The programming directors and editors-in-chief of media outlets operating within the United Media company have sent a letter to the European Commission, the European Parliament, the Council of Europe, and international journalistic associations to warn them about developments that, they argue, represent a direct risk to editorial independence and the integrity of newsrooms.

Oglas

We publish the letter in full:

Dear all,

We write to you as the editorial teams of United Group’s independent media – N1, Nova, Nova.rs, Danas and Radar – to alert you to developments that now pose a direct risk to our editorial independence and the integrity of our newsrooms.

Last week, our majority owner – United Group and BC Partners – rejected our management buyout proposal and announced a series of measures to restructure media operations across the region. According to information available to us, one of the planned steps appears to involve imposing an entirely new editorial structure.

Although these changes have been presented as measures to “strengthen independence and governance,” we as editors cannot accept such steps, as we currently have no confidence in their intent, transparency, or potential impact on editorial autonomy. Our concern is grounded in the following:

An audio recording published this summer, capturing a conversation between United Group CEO Stan Miller and Telekom Srbija Director Vladimir Lučić, appeared to include discussions about weakening United Media’s news operations in Serbia, reorganizing the business, and pursuing the dismissal of United Media’s CEO.

In this context, the latest announcements, coming from the same individuals who earlier assured political actors they would “make the news business in Serbia small”, can only reasonably be understood as a continuation of those commitments, especially since neither the United Group Board nor BC Partners has publicly distanced itself from these statements.

For months, the majority shareholder has demonstrated a striking lack of transparency and accountability in managing media operations in one of Europe’s most sensitive regions. Key issues remain unaddressed:

  • no action or disclosure regarding the region’s largest corporate scandal uncovered by OCCRP;
  • no explanation of the close association between the new management and the strategic legal counsel of Telekom Srbija, nor their actions in threatening N1 journalists with dismissal;
  • no response to concerns raised by the European Parliament, European Commission, international media organizations, or global partners such as Forbes;
  • no engagement with editorial leadership on strategy, governance models, or future plans;
  • no meaningful support for journalists facing daily political and physical attacks, despite a publicly declared “zero-tolerance” policy.

◆ **Task to complete**: Condense the paragraph of the article that begins "Last week, our majority owner" into one or two sentences, keeping its main facts. The lines have no part in this.

◆ **Data provided**:
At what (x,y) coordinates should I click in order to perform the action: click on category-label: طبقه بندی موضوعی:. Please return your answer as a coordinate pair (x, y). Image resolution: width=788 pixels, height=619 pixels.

◆ **Output below**: Last week, majority owner United Group and BC Partners rejected the newsrooms' management buyout proposal and announced measures to restructure media operations across the region. From the information the editors have, one planned step appears to involve imposing an entirely new editorial structure.